* EXTRACTED INFORMATION

****

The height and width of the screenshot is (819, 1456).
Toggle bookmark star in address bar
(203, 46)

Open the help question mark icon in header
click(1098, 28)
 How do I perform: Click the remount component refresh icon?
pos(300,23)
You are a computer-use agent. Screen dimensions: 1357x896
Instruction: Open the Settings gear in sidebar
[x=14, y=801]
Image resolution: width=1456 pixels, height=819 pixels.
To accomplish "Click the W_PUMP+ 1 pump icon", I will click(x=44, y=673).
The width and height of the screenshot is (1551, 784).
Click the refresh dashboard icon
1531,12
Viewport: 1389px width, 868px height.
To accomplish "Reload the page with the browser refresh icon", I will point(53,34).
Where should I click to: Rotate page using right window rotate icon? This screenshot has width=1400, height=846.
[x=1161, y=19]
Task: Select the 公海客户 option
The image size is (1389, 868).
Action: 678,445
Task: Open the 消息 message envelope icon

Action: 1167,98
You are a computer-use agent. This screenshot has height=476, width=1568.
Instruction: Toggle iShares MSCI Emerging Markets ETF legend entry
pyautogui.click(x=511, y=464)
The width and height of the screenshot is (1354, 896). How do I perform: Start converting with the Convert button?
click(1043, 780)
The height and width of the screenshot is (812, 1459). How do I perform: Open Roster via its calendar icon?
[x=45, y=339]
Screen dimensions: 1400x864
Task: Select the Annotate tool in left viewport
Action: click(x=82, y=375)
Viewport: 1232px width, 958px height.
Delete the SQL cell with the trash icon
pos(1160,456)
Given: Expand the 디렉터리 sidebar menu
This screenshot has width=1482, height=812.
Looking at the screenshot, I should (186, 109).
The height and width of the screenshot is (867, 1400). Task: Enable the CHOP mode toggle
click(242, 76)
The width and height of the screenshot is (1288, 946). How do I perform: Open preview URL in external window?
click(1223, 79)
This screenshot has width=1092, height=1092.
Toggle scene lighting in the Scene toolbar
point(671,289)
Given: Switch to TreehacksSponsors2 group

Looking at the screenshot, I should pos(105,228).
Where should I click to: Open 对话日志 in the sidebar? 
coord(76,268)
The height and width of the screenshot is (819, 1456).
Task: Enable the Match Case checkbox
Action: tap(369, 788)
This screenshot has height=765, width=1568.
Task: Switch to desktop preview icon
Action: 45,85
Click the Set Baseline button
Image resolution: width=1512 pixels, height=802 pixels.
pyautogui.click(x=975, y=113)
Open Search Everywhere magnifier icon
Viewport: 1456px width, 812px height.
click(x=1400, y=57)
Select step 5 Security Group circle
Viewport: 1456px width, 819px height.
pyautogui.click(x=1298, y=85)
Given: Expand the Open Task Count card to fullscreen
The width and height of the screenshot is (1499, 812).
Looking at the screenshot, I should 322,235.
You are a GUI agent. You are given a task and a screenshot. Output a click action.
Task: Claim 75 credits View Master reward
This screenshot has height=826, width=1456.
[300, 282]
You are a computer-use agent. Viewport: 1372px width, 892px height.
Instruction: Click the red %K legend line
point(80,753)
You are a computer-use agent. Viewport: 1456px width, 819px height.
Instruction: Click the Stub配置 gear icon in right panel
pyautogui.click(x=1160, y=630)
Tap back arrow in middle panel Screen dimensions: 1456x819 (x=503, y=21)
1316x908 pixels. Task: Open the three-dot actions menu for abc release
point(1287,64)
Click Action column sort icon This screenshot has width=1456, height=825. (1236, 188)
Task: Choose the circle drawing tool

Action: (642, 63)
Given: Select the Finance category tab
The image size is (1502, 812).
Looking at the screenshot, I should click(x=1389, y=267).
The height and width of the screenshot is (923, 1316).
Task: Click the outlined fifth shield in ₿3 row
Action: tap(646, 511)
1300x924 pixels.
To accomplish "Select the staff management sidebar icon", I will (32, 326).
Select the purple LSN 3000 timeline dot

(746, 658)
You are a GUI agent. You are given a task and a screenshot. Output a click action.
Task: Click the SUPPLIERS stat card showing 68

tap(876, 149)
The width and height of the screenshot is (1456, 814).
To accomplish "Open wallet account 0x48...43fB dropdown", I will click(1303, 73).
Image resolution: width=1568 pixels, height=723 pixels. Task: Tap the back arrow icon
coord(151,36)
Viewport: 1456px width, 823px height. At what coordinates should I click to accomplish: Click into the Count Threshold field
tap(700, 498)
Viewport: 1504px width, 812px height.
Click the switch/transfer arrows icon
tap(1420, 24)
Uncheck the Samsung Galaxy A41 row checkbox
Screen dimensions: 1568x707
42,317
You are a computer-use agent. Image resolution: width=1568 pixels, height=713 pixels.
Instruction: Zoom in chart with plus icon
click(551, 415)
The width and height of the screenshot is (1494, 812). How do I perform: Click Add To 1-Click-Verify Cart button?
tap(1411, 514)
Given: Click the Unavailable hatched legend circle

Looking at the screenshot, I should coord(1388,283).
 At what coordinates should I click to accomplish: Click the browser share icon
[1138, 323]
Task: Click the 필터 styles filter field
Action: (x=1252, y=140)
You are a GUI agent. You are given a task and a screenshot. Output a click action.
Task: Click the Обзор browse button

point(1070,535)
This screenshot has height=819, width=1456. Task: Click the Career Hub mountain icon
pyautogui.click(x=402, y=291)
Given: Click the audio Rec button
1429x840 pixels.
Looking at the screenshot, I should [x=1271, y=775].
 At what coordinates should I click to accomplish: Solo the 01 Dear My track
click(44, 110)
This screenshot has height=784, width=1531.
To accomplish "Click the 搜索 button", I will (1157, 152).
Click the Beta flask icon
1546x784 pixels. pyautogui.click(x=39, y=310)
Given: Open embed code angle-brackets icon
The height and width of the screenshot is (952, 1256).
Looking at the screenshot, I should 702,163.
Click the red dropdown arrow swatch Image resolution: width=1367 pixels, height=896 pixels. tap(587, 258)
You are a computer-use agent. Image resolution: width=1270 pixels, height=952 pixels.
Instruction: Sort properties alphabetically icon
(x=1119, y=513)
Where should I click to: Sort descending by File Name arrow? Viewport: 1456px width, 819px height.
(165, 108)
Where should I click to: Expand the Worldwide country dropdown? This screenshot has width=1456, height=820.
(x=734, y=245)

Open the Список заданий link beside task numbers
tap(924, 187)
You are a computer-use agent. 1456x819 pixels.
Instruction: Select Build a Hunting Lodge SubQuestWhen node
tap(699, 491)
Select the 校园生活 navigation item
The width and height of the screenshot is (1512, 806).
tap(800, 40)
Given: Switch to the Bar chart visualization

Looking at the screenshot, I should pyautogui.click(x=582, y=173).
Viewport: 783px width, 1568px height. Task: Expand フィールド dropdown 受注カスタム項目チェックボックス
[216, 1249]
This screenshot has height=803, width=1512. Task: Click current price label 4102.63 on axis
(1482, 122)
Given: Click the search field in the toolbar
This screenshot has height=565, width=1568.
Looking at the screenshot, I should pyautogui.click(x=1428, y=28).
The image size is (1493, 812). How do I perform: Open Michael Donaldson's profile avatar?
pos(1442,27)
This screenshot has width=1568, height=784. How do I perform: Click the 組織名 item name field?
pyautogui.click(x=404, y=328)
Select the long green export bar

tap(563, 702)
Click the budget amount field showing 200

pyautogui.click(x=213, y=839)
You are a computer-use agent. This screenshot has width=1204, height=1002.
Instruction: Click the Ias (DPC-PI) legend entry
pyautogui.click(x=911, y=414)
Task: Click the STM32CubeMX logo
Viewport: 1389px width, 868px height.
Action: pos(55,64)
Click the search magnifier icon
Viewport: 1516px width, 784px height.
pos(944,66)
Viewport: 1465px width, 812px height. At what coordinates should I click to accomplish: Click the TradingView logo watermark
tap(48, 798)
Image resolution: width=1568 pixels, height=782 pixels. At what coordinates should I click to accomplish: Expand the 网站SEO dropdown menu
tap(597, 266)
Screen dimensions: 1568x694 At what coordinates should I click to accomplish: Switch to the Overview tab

****

Reproduce the data exactly, character for character.

The height and width of the screenshot is (819, 1456).
Toggle bookmark star in address bar
(203, 46)

Open the help question mark icon in header
click(1098, 28)
 How do I perform: Click the remount component refresh icon?
pos(300,23)
You are a computer-use agent. Screen dimensions: 1357x896
Instruction: Open the Settings gear in sidebar
[x=14, y=801]
Image resolution: width=1456 pixels, height=819 pixels.
To accomplish "Click the W_PUMP+ 1 pump icon", I will click(x=44, y=673).
The width and height of the screenshot is (1551, 784).
Click the refresh dashboard icon
1531,12
Viewport: 1389px width, 868px height.
To accomplish "Reload the page with the browser refresh icon", I will point(53,34).
Where should I click to: Rotate page using right window rotate icon? This screenshot has width=1400, height=846.
[x=1161, y=19]
Task: Select the 公海客户 option
The image size is (1389, 868).
Action: 678,445
Task: Open the 消息 message envelope icon

Action: 1167,98
You are a computer-use agent. This screenshot has height=476, width=1568.
Instruction: Toggle iShares MSCI Emerging Markets ETF legend entry
pyautogui.click(x=511, y=464)
The width and height of the screenshot is (1354, 896). How do I perform: Start converting with the Convert button?
click(1043, 780)
The height and width of the screenshot is (812, 1459). How do I perform: Open Roster via its calendar icon?
[x=45, y=339]
Screen dimensions: 1400x864
Task: Select the Annotate tool in left viewport
Action: click(x=82, y=375)
Viewport: 1232px width, 958px height.
Delete the SQL cell with the trash icon
pos(1160,456)
Given: Expand the 디렉터리 sidebar menu
This screenshot has width=1482, height=812.
Looking at the screenshot, I should (186, 109).
The height and width of the screenshot is (867, 1400). Task: Enable the CHOP mode toggle
click(242, 76)
The width and height of the screenshot is (1288, 946). How do I perform: Open preview URL in external window?
click(1223, 79)
This screenshot has width=1092, height=1092.
Toggle scene lighting in the Scene toolbar
point(671,289)
Given: Switch to TreehacksSponsors2 group

Looking at the screenshot, I should pos(105,228).
Where should I click to: Open 对话日志 in the sidebar? 
coord(76,268)
The height and width of the screenshot is (819, 1456).
Task: Enable the Match Case checkbox
Action: tap(369, 788)
This screenshot has height=765, width=1568.
Task: Switch to desktop preview icon
Action: 45,85
Click the Set Baseline button
Image resolution: width=1512 pixels, height=802 pixels.
pyautogui.click(x=975, y=113)
Open Search Everywhere magnifier icon
Viewport: 1456px width, 812px height.
click(x=1400, y=57)
Select step 5 Security Group circle
Viewport: 1456px width, 819px height.
pyautogui.click(x=1298, y=85)
Given: Expand the Open Task Count card to fullscreen
The width and height of the screenshot is (1499, 812).
Looking at the screenshot, I should 322,235.
You are a GUI agent. You are given a task and a screenshot. Output a click action.
Task: Claim 75 credits View Master reward
This screenshot has height=826, width=1456.
[300, 282]
You are a computer-use agent. Viewport: 1372px width, 892px height.
Instruction: Click the red %K legend line
point(80,753)
You are a computer-use agent. Viewport: 1456px width, 819px height.
Instruction: Click the Stub配置 gear icon in right panel
pyautogui.click(x=1160, y=630)
Tap back arrow in middle panel Screen dimensions: 1456x819 (x=503, y=21)
1316x908 pixels. Task: Open the three-dot actions menu for abc release
point(1287,64)
Click Action column sort icon This screenshot has width=1456, height=825. (1236, 188)
Task: Choose the circle drawing tool

Action: (642, 63)
Given: Select the Finance category tab
The image size is (1502, 812).
Looking at the screenshot, I should click(x=1389, y=267).
The height and width of the screenshot is (923, 1316).
Task: Click the outlined fifth shield in ₿3 row
Action: tap(646, 511)
1300x924 pixels.
To accomplish "Select the staff management sidebar icon", I will (32, 326).
Select the purple LSN 3000 timeline dot

(746, 658)
You are a GUI agent. You are given a task and a screenshot. Output a click action.
Task: Click the SUPPLIERS stat card showing 68

tap(876, 149)
The width and height of the screenshot is (1456, 814).
To accomplish "Open wallet account 0x48...43fB dropdown", I will click(1303, 73).
Image resolution: width=1568 pixels, height=723 pixels. Task: Tap the back arrow icon
coord(151,36)
Viewport: 1456px width, 823px height. At what coordinates should I click to accomplish: Click into the Count Threshold field
tap(700, 498)
Viewport: 1504px width, 812px height.
Click the switch/transfer arrows icon
tap(1420, 24)
Uncheck the Samsung Galaxy A41 row checkbox
Screen dimensions: 1568x707
42,317
You are a computer-use agent. Image resolution: width=1568 pixels, height=713 pixels.
Instruction: Zoom in chart with plus icon
click(551, 415)
The width and height of the screenshot is (1494, 812). How do I perform: Click Add To 1-Click-Verify Cart button?
tap(1411, 514)
Given: Click the Unavailable hatched legend circle

Looking at the screenshot, I should coord(1388,283).
 At what coordinates should I click to accomplish: Click the browser share icon
[1138, 323]
Task: Click the 필터 styles filter field
Action: (x=1252, y=140)
You are a GUI agent. You are given a task and a screenshot. Output a click action.
Task: Click the Обзор browse button

point(1070,535)
This screenshot has height=819, width=1456. Task: Click the Career Hub mountain icon
pyautogui.click(x=402, y=291)
Given: Click the audio Rec button
1429x840 pixels.
Looking at the screenshot, I should [x=1271, y=775].
 At what coordinates should I click to accomplish: Solo the 01 Dear My track
click(44, 110)
This screenshot has height=784, width=1531.
To accomplish "Click the 搜索 button", I will (1157, 152).
Click the Beta flask icon
1546x784 pixels. pyautogui.click(x=39, y=310)
Given: Open embed code angle-brackets icon
The height and width of the screenshot is (952, 1256).
Looking at the screenshot, I should 702,163.
Click the red dropdown arrow swatch Image resolution: width=1367 pixels, height=896 pixels. tap(587, 258)
You are a computer-use agent. Image resolution: width=1270 pixels, height=952 pixels.
Instruction: Sort properties alphabetically icon
(x=1119, y=513)
Where should I click to: Sort descending by File Name arrow? Viewport: 1456px width, 819px height.
(165, 108)
Where should I click to: Expand the Worldwide country dropdown? This screenshot has width=1456, height=820.
(x=734, y=245)

Open the Список заданий link beside task numbers
tap(924, 187)
You are a computer-use agent. 1456x819 pixels.
Instruction: Select Build a Hunting Lodge SubQuestWhen node
tap(699, 491)
Select the 校园生活 navigation item
The width and height of the screenshot is (1512, 806).
tap(800, 40)
Given: Switch to the Bar chart visualization

Looking at the screenshot, I should pyautogui.click(x=582, y=173).
Viewport: 783px width, 1568px height. Task: Expand フィールド dropdown 受注カスタム項目チェックボックス
[216, 1249]
This screenshot has height=803, width=1512. Task: Click current price label 4102.63 on axis
(1482, 122)
Given: Click the search field in the toolbar
This screenshot has height=565, width=1568.
Looking at the screenshot, I should pyautogui.click(x=1428, y=28).
The image size is (1493, 812). How do I perform: Open Michael Donaldson's profile avatar?
pos(1442,27)
This screenshot has width=1568, height=784. How do I perform: Click the 組織名 item name field?
pyautogui.click(x=404, y=328)
Select the long green export bar

tap(563, 702)
Click the budget amount field showing 200

pyautogui.click(x=213, y=839)
You are a computer-use agent. This screenshot has width=1204, height=1002.
Instruction: Click the Ias (DPC-PI) legend entry
pyautogui.click(x=911, y=414)
Task: Click the STM32CubeMX logo
Viewport: 1389px width, 868px height.
Action: pos(55,64)
Click the search magnifier icon
Viewport: 1516px width, 784px height.
pos(944,66)
Viewport: 1465px width, 812px height. At what coordinates should I click to accomplish: Click the TradingView logo watermark
tap(48, 798)
Image resolution: width=1568 pixels, height=782 pixels. At what coordinates should I click to accomplish: Expand the 网站SEO dropdown menu
tap(597, 266)
Screen dimensions: 1568x694 At what coordinates should I click to accomplish: Switch to the Overview tab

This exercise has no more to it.